> _Prompt_
Work out how many lines below contain "label". Provide only the figure.

Records START

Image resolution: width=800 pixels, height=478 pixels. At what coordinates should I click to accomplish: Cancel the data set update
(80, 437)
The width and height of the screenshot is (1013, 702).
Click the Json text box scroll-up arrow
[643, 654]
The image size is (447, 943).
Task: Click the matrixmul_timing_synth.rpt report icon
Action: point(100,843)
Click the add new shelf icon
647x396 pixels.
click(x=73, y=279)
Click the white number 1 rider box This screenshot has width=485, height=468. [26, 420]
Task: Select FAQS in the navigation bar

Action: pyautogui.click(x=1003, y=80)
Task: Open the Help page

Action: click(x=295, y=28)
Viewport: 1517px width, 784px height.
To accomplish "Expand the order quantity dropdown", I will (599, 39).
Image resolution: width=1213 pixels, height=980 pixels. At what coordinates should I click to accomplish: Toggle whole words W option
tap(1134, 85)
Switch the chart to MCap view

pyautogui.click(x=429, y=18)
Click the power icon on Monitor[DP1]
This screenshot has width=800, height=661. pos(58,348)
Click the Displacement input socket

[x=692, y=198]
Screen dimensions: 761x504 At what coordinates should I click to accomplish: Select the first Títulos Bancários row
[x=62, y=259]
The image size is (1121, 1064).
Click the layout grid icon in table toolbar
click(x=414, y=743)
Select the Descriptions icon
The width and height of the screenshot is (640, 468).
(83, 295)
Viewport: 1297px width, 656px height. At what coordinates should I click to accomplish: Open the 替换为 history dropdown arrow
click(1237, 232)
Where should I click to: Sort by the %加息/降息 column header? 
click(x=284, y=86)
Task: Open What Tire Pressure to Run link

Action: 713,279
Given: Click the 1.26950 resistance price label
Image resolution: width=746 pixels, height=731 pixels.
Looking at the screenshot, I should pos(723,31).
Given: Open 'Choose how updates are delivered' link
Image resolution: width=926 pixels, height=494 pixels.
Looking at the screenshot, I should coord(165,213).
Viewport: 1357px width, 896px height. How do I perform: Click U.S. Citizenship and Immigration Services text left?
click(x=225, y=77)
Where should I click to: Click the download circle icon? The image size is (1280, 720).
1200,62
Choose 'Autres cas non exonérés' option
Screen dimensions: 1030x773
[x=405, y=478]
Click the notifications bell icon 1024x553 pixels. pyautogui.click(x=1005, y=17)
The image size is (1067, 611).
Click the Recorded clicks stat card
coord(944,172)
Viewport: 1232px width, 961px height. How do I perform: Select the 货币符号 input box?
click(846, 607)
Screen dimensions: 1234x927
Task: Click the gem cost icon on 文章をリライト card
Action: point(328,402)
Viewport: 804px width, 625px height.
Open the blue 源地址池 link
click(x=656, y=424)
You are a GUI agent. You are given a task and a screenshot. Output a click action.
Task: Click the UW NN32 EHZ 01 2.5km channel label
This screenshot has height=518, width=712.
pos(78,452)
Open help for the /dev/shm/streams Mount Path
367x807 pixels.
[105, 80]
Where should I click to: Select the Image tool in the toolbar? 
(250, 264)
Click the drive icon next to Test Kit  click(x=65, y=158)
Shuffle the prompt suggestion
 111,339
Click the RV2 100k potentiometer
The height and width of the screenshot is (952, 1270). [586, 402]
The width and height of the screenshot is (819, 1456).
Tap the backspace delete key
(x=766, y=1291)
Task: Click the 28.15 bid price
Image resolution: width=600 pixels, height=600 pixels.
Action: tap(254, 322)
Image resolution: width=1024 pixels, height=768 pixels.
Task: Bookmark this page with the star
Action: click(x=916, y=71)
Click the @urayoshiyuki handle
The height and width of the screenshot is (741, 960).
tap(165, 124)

Records END

> _Your response_
2